Clinical-stage biotech Celldex Therapeutics' (NASDAQ:CLDX) stock was clobbered during the general sell-off that affected its entire industry to start the year. Then, in early April, its first new drug candidate to enter Phase 3 failed to beat the standard of care, and its shares were hammered even more.
No investor should mindlessly follow the actions of billionaires, but The Motley Fool keeps tabs on many of them just to make sure we don't miss anything important. Five of the billionaire-founded funds we track bought up 3.3 million shares of Celldex stock in the first quarter, which makes this risky, beaten-up stock worth extra attention.
Let's look at the company's new drug candidates that haven't failed, as well as some other figures, to see whether it makes sense to follow these billionaires.
Rising, but still cheap
Although Celldex Therapeutics has attracted some billionaire attention, I called it a buy well over a month ago, and nobody listened -- at least not right away. Since hitting bottom in early May, the shares have risen about 31%, but they're still relatively cheap, at about $4.55 per share.
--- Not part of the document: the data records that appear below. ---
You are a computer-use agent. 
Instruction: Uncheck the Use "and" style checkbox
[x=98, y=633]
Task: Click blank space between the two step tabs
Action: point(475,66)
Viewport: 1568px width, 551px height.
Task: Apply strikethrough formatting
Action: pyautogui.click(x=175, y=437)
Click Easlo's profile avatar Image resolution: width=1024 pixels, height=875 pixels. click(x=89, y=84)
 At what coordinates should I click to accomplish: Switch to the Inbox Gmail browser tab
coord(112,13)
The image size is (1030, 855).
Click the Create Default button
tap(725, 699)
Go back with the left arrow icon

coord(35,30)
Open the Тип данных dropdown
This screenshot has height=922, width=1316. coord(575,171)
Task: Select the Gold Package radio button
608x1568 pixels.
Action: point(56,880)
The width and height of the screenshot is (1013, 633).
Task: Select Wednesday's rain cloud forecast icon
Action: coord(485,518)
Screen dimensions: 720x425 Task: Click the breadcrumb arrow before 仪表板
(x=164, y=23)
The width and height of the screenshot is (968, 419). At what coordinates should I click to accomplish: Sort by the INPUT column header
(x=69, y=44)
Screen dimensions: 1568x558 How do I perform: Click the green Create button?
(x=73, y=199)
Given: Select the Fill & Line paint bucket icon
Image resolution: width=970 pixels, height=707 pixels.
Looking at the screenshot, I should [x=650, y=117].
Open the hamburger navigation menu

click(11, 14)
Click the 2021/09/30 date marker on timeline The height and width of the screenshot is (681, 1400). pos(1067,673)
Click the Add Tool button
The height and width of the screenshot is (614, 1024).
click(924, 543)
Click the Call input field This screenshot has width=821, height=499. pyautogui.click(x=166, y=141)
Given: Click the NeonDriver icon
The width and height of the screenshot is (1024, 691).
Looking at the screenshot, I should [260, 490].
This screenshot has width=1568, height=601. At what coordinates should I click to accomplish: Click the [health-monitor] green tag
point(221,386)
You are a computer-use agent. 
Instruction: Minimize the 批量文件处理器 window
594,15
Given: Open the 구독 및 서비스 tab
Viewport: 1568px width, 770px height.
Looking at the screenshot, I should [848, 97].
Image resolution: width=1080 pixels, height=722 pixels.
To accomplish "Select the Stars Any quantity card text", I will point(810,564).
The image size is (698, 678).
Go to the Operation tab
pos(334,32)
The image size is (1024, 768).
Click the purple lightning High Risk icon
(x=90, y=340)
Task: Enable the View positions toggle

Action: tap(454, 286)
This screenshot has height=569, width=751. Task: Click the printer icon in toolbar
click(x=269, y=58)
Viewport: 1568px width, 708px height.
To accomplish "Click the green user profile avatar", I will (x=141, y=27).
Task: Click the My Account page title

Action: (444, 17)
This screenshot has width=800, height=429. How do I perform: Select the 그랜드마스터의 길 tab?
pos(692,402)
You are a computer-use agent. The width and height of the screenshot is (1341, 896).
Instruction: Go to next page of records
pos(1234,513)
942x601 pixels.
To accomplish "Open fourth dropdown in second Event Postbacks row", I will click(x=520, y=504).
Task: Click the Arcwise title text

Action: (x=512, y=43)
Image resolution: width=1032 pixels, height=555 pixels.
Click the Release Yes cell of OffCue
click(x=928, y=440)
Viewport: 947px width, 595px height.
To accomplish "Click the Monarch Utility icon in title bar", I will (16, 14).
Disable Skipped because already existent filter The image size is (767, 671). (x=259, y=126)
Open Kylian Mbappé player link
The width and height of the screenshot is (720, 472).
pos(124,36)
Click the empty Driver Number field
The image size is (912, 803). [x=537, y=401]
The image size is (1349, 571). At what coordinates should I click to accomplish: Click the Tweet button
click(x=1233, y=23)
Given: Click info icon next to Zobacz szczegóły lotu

At the end of March, Celldex reported current assets -- those assets generally available as cash within 12 months -- of $261 million. Even after the stock's recent climb, I think its market cap of about $449 million severely undervalues its drugs in development, one of which is in a trial that could lead to an approval.
Hope for an underserved population
Celldex's lead candidate, Glembatumumab vedotin (formerly known as CDX-011, and fondly nicknamed Glembat), is in a phase 2b trial for the treatment of triple-negative breast cancer, a subset of the disease that lacks the three tumor cell targets that existing therapies exploit. If the usual rounds of radiation, surgical resection, and chemotherapy don't work, women with the disease are out of treatment options.
IMAGE SOURCE: CELLDEX THERAPEUTICS.
The triple-negative diagnosis occurs in about 10% to 15% of women with breast cancer worldwide -- a population of about 170,000 at present. Last April, Celldex reported results from a 124-patient study named "Emerge" suggesting that many of them may have an option in the years ahead.
Glembat is an antibody drug conjugate, or a protein that looks for gpNMB on one side, attached to a super-strong chemo drug -- the ominous glowing bits in the picture -- on the other side. Once the protein side binds to gpNMB, it's invited inside like a Trojan horse that destroys the cancer cell from within.
It seems gpNMB is overexpressed on the surface of breast-cancer cells -- and a bunch of other tumor types as well. The Emerge trial enrolled 124 heavily pretreated, advanced breast-cancer patients with tumors that overexpressed gpNMB, then randomized them into groups receiving either Glembat or an investigator's choice of chemotherapies.
Glembat didn't outperform investigators' chemo choices among the entire group strongly enough to be considered statistically significant. However, among triple-negative breast-cancer patients, it improved progression-free survival and overall survival enough to be considered highly significant.
The deal of the century?
Celldex scooped up Glembat in 2009 with the $93.5 million acquisition of CuraGen, which had a cash balance of $53.5 million at the deal's close, and added CuraGen's CEO, Dr. Timothy Shannon, to Celldex's board of directors. If Glembat's previous results are confirmed in the ongoing "Metric" trial, which is expected to complete enrollment by end of the year, then Celldex intends to file an application.
If Glembat is approved, the triple-negative breast-cancer population alone could push the drug into $1 billion annual sales -- "blockbuster" territory. Investigator-sponsored trials in some rare cancers, and ongoing melanoma investigations, could expand its use even further.
Celldex's purchase of CuraGen could be the deal of the century. If Glembat succeeds, it would give Celldex the resources to advance other pipeline assets. It's early yet, but Celldex's immuno-oncology candidate varlilumab is in combination studies with Bristol-Myers Squibb's Opdivo and Roche's recently approved Tecentriq. Should one of these combinations or Celldex's earlier-stage candidates score, this could become one of the best-performing stocks in these billionaire money-managers' portfolios.
Stay calm and diversify
Before you get too excited and load up on Celldex stock, it's important to note that its success is far from certain -- something the billionaires who recently snapped up its shares appear to understand. The largest purchase was from Millennium Management, a fund managed by Israel Englander. The 2.55 million shares Millennium picked up in the first quarter brought Celldex's weight up to just 2.41% of the total portfolio at the end of March.
Clinical-stage biotechs are risky, no matter how sure they seem. Performance at the commercial stage is nearly as unpredictible as clinical trials. While everything visible at this point screams "buy," I wouldn't bet the farm on this -- or any other single biotech, for that matter.